[Opening RECORDS SHOWN section]
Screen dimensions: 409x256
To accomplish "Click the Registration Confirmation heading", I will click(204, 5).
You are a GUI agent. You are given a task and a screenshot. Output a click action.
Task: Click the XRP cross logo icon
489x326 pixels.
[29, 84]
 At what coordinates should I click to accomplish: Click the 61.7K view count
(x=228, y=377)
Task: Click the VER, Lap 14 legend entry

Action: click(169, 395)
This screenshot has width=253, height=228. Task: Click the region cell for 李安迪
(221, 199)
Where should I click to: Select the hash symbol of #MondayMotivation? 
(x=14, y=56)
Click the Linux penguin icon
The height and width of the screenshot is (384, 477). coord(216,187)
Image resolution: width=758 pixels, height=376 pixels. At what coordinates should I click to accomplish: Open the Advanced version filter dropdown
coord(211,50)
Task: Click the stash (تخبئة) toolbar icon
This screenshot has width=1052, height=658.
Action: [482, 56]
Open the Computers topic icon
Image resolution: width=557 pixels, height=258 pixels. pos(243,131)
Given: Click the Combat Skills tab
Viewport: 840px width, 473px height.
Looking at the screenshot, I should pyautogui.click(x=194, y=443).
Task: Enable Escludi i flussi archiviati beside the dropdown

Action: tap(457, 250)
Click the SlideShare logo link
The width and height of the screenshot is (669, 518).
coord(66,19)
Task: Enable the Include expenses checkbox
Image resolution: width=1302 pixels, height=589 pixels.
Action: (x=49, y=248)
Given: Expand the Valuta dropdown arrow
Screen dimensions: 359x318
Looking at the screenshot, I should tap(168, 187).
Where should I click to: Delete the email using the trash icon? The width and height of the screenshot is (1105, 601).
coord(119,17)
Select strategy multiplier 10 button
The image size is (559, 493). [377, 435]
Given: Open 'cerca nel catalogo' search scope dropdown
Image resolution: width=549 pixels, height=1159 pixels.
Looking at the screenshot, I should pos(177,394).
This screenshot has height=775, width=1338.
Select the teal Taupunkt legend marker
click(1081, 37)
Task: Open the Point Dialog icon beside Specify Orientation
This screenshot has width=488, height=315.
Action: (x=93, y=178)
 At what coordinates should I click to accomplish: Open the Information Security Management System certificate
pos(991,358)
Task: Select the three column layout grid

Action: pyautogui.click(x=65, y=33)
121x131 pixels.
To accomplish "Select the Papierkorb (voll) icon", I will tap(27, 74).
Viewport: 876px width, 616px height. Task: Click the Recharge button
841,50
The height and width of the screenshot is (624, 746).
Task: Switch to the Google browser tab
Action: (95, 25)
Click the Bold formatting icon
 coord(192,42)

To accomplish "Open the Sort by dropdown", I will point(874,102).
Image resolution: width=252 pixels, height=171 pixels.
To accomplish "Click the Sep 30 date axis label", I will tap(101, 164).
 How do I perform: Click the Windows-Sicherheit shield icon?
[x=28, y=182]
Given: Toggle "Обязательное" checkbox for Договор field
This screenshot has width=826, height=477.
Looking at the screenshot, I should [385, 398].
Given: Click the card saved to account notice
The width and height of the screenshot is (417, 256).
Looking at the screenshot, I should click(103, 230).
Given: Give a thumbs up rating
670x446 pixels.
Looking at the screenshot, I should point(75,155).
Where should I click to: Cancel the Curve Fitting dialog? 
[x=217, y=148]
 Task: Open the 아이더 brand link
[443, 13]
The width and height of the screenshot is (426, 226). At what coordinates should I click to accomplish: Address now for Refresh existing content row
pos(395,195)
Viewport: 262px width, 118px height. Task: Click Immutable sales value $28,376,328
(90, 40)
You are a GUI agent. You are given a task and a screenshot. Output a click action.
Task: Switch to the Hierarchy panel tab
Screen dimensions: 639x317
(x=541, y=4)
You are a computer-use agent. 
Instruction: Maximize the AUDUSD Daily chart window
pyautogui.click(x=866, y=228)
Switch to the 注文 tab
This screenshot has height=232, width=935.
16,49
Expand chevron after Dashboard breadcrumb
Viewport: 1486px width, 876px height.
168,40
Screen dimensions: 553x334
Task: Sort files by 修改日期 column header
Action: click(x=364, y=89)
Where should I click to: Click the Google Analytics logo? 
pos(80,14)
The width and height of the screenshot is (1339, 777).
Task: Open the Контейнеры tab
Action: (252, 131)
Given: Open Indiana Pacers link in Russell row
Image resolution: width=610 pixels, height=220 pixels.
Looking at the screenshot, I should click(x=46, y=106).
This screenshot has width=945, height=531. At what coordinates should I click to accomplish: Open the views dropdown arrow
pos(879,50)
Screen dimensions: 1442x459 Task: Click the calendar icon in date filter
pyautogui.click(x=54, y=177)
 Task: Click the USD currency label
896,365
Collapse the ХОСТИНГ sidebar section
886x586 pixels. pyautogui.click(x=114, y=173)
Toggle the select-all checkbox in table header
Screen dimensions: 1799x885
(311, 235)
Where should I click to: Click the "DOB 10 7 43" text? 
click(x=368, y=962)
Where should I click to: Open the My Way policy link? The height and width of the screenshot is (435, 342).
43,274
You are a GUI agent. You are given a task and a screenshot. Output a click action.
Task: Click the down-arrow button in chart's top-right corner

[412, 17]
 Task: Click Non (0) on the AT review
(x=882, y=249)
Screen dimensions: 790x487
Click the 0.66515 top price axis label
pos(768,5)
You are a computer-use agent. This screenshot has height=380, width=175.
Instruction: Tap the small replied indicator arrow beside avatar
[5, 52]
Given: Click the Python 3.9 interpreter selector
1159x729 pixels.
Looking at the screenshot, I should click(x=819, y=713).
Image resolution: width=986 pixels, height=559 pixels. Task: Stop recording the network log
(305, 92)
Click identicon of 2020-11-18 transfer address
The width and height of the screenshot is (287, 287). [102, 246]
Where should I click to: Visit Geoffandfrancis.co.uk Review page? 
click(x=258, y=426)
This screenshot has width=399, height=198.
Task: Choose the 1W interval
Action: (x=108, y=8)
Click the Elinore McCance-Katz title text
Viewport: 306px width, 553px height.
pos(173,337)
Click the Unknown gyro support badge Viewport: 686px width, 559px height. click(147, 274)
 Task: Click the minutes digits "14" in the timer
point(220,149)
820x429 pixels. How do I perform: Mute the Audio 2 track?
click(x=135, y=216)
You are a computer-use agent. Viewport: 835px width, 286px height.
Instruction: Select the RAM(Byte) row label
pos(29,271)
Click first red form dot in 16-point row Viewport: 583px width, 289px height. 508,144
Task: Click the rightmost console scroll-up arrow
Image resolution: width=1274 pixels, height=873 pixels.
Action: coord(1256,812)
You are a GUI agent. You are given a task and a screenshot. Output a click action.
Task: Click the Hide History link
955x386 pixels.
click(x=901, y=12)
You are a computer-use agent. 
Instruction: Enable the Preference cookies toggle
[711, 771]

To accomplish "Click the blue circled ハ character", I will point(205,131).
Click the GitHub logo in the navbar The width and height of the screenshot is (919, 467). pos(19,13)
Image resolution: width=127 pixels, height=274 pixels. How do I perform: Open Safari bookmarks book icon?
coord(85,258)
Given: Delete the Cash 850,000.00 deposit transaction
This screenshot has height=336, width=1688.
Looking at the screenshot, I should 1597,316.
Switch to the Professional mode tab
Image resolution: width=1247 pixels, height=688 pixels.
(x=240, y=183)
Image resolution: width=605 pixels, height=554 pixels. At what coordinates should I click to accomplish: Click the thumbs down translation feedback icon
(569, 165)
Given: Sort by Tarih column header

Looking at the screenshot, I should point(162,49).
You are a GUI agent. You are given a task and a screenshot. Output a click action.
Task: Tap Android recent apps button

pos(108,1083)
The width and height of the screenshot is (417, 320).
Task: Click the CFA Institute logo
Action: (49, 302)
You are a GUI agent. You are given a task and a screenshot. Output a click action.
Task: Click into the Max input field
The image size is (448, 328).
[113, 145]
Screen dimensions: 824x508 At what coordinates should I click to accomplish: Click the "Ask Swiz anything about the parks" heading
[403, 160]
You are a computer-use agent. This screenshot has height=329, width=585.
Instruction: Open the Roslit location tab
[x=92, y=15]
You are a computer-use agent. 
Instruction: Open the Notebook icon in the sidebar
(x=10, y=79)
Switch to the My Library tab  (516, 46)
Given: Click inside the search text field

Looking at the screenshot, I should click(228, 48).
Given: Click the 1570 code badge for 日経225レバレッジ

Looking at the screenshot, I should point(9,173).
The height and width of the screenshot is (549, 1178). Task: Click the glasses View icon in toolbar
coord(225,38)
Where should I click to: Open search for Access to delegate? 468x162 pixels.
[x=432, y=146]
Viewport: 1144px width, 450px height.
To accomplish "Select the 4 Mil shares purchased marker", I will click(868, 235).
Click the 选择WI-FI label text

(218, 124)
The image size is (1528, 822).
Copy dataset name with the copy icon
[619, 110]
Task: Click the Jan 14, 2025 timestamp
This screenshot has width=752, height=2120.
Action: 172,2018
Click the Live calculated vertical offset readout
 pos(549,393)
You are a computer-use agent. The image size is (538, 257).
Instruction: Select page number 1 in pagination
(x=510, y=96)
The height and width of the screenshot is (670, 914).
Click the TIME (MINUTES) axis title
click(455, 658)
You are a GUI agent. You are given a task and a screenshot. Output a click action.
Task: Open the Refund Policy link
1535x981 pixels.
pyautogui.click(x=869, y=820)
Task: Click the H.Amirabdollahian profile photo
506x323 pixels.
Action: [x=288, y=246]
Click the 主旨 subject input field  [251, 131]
[Closing RECORDS SHOWN section]
> _TASK BRIEF_: Beginning at the line that contains "The height and width of the screenshot is (549, 1178)." and ending at the last line above, copy each line without any change.

> _ANSWER TO THE EXERCISE_:
The height and width of the screenshot is (549, 1178). Task: Click the glasses View icon in toolbar
coord(225,38)
Where should I click to: Open search for Access to delegate? 468x162 pixels.
[x=432, y=146]
Viewport: 1144px width, 450px height.
To accomplish "Select the 4 Mil shares purchased marker", I will click(868, 235).
Click the 选择WI-FI label text

(218, 124)
The image size is (1528, 822).
Copy dataset name with the copy icon
[619, 110]
Task: Click the Jan 14, 2025 timestamp
This screenshot has width=752, height=2120.
Action: 172,2018
Click the Live calculated vertical offset readout
 pos(549,393)
You are a computer-use agent. The image size is (538, 257).
Instruction: Select page number 1 in pagination
(x=510, y=96)
The height and width of the screenshot is (670, 914).
Click the TIME (MINUTES) axis title
click(455, 658)
You are a GUI agent. You are given a task and a screenshot. Output a click action.
Task: Open the Refund Policy link
1535x981 pixels.
pyautogui.click(x=869, y=820)
Task: Click the H.Amirabdollahian profile photo
506x323 pixels.
Action: [x=288, y=246]
Click the 主旨 subject input field  [251, 131]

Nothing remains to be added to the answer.